EXERCISE DIRECTIONS
Rewrite the passage on sugar and artificial sweeteners from "When it comes" to "to artificial sweeteners.", replacing "obesity" with "excess weight".

TEXT UNDER STUDY

-------------------------

When it comes to the average American diet, one topic that seems to be highlighted across the board is sugar consumption and its link to obesity trends. According to the Center for Disease Control, obesity affects nearly 40% of American adults which has caused a spike in avoidable health conditions and medical treatments. Comparing the rise in obesity with the increased consumption of sugar over the last century, the connections are hard to unlink. Sugar is added into the most popular food items, and is a top ingredient in any processed food. With sugar feeling almost unavoidable in our modern food industry, many people have sought out alternatives to table sugar and corn fructose corn syrup, turning to artificial sweeteners.
What’s the Fuss about Artificial Sweetener?
Many arguments have centered around whether or not artificial sweeteners can be considered a healthy alternative. While there is not modern reputable data to back up the claims, there has always been a concern that artificial sweeteners have cancer carrying agents, causing alarm in consumers. The Food and Drug Administration (FDA) has established specific, while conservative, amounts of various artificial sweeteners that are safe for consumption. Conservative is the key word here.
Benefits of Artificial Sweeteners
Because the average American consumes such a high amount of sugar, artificial sweeteners can play a major role in controlling weight gain and reducing heart disease. For instance, one teaspoon of white sugar contains 15 calories, and one can of soda has approximately 11 teaspoons of sugar. To gain perspective, the average American consumes around 45 gallons of soda a year. Choosing a soda with an artificial sweetener could mean a difference of over 80,000 calories a year!

-------------------------

EXCERPTED DATA
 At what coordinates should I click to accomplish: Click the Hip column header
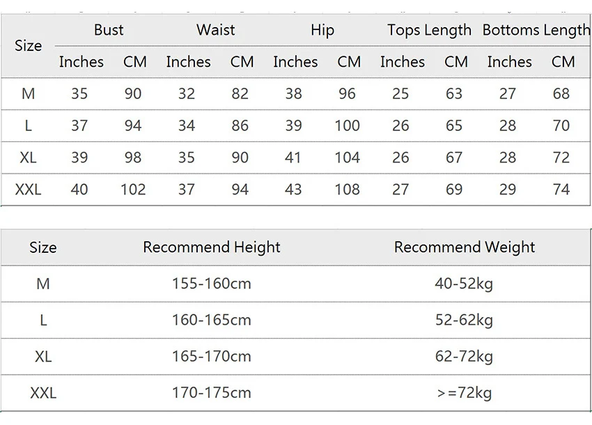click(322, 30)
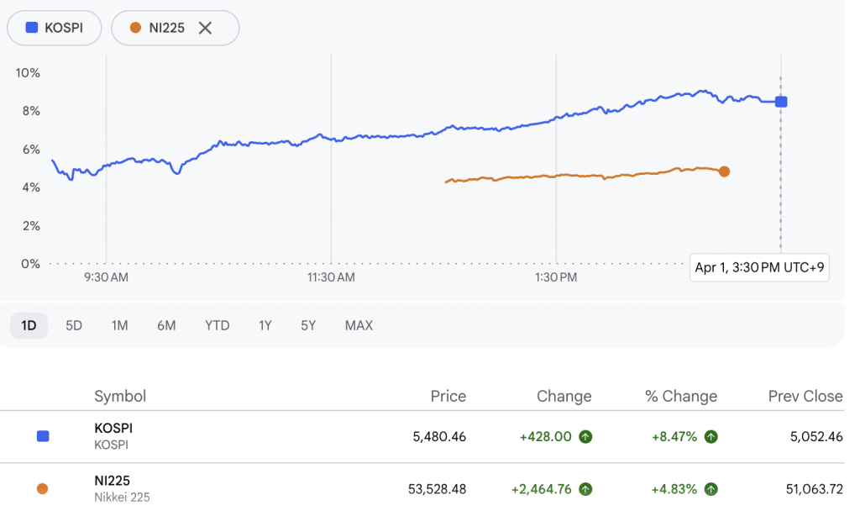Screen dimensions: 860x516
Task: Click green up arrow beside NI225 +2,464.76
Action: pyautogui.click(x=585, y=488)
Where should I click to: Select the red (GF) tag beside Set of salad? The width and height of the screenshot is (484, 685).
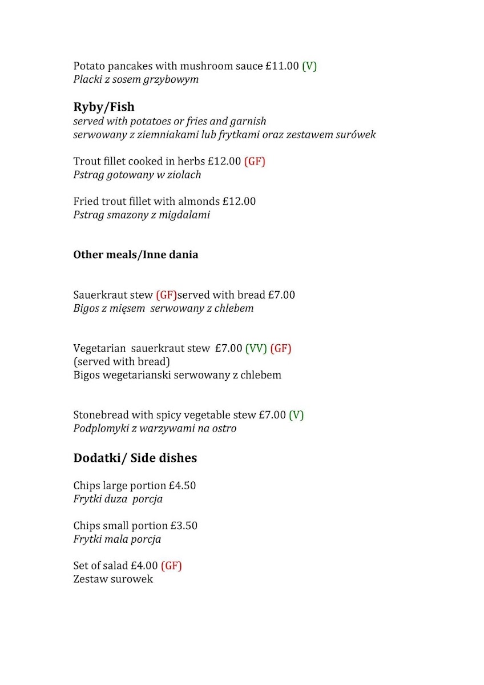coord(171,566)
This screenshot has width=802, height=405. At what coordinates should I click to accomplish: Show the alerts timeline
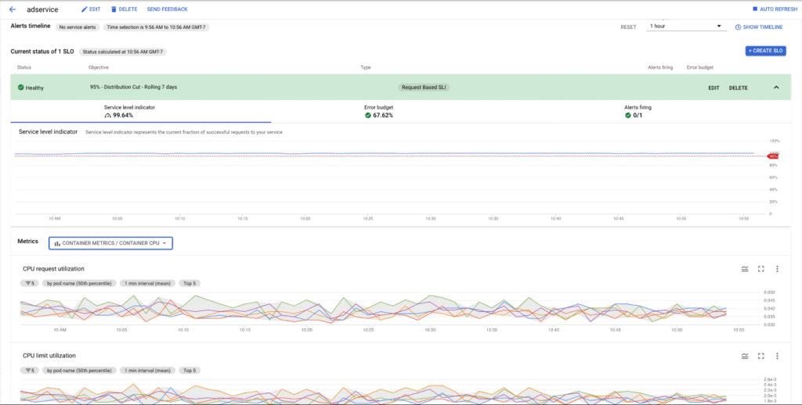coord(760,27)
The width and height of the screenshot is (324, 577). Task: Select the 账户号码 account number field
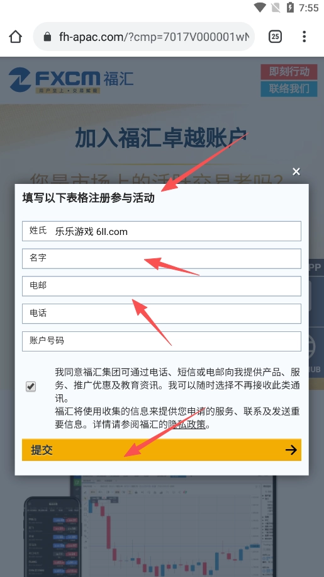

-------------------------

EXPECTED ANSWER
When it comes to the average American diet, one topic that seems to be highlighted across the board is sugar consumption and its link to excess weight trends. According to the Center for Disease Control, excess weight affects nearly 40% of American adults which has caused a spike in avoidable health conditions and medical treatments. Comparing the rise in excess weight with the increased consumption of sugar over the last century, the connections are hard to unlink. Sugar is added into the most popular food items, and is a top ingredient in any processed food. With sugar feeling almost unavoidable in our modern food industry, many people have sought out alternatives to table sugar and corn fructose corn syrup, turning to artificial sweeteners.